Çevresinden yüzyıllarca izole yaşayan Dersim’in oluşturduğu gizem, denebilir ki son yüz yıllık zaman diliminin en yoğun ilgi odaklarından birisi olmuştur.
Özellikle son kırk yıllık zaman diliminde başta siyasi alan olmak üzere popüler ve akademik tarih tartışmalarının kayda değer bir bölümünde gittikçe ısınarak/ısıtılarak gündem olmaya devam etmiştir. Bugün, Dersim’e dair güncel siyasi konularda bile tartışmanın çoğu kez Dersim 1937/38’e bağlanıyor olması, o dönemde yaşananların en azından ana kodlarının bilinmesini zorunlu kılmaktadır.
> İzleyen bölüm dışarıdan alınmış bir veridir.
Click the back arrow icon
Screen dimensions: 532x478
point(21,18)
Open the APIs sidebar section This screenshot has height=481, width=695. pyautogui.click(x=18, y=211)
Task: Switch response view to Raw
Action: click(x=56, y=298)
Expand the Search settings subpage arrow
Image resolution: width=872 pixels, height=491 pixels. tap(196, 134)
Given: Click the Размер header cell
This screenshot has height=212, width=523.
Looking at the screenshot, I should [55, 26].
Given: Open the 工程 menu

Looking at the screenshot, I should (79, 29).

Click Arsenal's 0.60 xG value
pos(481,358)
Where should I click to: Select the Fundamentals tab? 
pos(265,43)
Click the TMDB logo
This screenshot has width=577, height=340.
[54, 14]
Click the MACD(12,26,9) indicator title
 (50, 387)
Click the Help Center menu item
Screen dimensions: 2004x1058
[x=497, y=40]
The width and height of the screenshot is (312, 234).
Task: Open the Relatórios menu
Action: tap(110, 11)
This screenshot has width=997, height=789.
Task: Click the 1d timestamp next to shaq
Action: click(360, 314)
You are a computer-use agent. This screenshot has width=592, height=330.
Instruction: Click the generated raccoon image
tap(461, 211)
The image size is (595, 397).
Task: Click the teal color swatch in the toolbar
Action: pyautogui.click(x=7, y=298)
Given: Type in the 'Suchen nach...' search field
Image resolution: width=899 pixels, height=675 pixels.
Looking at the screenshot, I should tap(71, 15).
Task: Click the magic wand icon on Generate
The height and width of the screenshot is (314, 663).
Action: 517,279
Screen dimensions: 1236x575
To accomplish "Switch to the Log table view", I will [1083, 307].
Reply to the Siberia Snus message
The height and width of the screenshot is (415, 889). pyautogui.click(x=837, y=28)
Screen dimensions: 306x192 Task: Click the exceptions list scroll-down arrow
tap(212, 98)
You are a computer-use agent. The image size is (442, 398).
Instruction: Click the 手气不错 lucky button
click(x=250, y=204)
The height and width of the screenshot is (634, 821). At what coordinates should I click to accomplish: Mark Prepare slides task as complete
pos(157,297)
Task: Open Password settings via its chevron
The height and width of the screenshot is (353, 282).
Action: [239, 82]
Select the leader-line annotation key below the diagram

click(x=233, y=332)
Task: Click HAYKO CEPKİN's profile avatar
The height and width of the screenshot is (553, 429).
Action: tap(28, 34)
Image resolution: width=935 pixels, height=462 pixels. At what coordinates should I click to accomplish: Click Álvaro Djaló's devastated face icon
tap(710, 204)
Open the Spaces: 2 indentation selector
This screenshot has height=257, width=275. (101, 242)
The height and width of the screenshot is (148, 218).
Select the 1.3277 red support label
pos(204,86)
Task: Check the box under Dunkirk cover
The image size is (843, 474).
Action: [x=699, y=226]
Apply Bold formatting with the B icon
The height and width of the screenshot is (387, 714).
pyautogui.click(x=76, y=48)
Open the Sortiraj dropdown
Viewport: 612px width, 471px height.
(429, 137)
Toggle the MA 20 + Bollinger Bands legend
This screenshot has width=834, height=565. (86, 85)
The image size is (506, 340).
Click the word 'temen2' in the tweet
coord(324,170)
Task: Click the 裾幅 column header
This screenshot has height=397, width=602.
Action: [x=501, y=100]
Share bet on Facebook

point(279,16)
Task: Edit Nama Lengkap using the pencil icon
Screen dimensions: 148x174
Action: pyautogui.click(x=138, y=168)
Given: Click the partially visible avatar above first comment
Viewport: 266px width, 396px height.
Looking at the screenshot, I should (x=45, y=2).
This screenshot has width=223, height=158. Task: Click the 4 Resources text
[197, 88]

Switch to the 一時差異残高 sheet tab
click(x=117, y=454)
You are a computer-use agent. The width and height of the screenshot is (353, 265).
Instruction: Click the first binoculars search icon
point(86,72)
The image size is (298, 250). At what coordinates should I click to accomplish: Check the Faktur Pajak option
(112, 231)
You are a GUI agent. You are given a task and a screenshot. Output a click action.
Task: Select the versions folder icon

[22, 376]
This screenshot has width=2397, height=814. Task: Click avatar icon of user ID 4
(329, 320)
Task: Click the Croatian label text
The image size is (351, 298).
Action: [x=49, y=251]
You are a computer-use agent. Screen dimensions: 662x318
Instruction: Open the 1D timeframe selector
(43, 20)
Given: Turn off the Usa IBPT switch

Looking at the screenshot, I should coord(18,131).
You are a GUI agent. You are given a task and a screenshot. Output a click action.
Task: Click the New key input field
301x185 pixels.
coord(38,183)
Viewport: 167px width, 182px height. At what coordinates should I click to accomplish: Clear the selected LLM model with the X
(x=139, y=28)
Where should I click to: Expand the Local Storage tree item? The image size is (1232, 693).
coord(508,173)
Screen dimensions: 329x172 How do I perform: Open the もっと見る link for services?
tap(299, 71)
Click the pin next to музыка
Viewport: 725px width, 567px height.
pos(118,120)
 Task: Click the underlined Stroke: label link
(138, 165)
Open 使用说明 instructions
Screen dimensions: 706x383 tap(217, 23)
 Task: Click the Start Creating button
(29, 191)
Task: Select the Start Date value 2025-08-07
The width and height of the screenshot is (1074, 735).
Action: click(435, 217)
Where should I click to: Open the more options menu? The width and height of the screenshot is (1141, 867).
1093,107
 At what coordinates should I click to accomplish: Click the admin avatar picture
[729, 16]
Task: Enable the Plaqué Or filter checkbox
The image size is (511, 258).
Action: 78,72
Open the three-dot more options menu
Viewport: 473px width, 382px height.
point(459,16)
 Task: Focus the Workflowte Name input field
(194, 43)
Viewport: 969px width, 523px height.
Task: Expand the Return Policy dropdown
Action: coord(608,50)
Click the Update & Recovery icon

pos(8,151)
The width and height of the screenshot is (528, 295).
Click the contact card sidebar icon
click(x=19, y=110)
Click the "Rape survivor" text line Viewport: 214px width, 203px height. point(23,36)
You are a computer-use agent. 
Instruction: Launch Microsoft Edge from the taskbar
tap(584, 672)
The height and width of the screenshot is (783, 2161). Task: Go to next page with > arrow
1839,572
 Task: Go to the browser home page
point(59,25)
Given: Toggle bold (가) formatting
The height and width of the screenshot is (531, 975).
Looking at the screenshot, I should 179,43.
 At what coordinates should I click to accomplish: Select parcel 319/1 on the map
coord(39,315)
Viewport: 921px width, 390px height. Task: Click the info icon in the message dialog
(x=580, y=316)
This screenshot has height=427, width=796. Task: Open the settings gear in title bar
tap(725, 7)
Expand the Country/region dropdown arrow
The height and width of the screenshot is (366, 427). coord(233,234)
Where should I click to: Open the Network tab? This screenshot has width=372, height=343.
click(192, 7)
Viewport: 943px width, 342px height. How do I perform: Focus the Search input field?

Türk ve Kürt (resmi) tarihçi ve siyasetçilerin Dersim 1937/38’e yönelik bilgi kaynaklarının aynı olduğunu söylemek şaşırtıcı olsa da yanlış olmayacaktır. Ne yazık ki günümüzde resmi ideolojilerin eksenindeki tarihçi, akademisyen, aydın, sanatçı ve siyasetçinin Dersim’e dair ezberlenmiş tezlerinin önemli bir kısmı gerçek dışı bilgilerden oluşmaktadır.
Oluşan bu ezberin başat referansı -yazdığı iki kitapla- Baytar Nuri’dir. Öyle ki bu referans, galat-ı meşhur, yani doğru bilinen yanlışlar dizgesi üzerinden bir “sentetik Dersim ezberi”ne neden olmuş, gün geçtikçe derinleşip genişleyen bilgi kirliliği havzası oluşturmuştur.
“Yalanın Mimarı”nda, tarih yazımı ve “38”in ayrıntılı sunumu amaçlanmasa da, Dersim etnik kimliğinin ve “38”in kodları verilmeye çalışılmıştır. Dersim’in otantik yapısı ve diğer toplumlarla olan tarihsel ilişkileri üzerindeki örtü aralanarak, Baytar Nuri’nin referansıyla beslenen “Dersim ezberi”nin toplumsal, siyasal, kültürel alanlardaki yıkıcılığına ve Baytar Nuri’nin “Kim?”liğine dikkat çekilmek istenmiştir.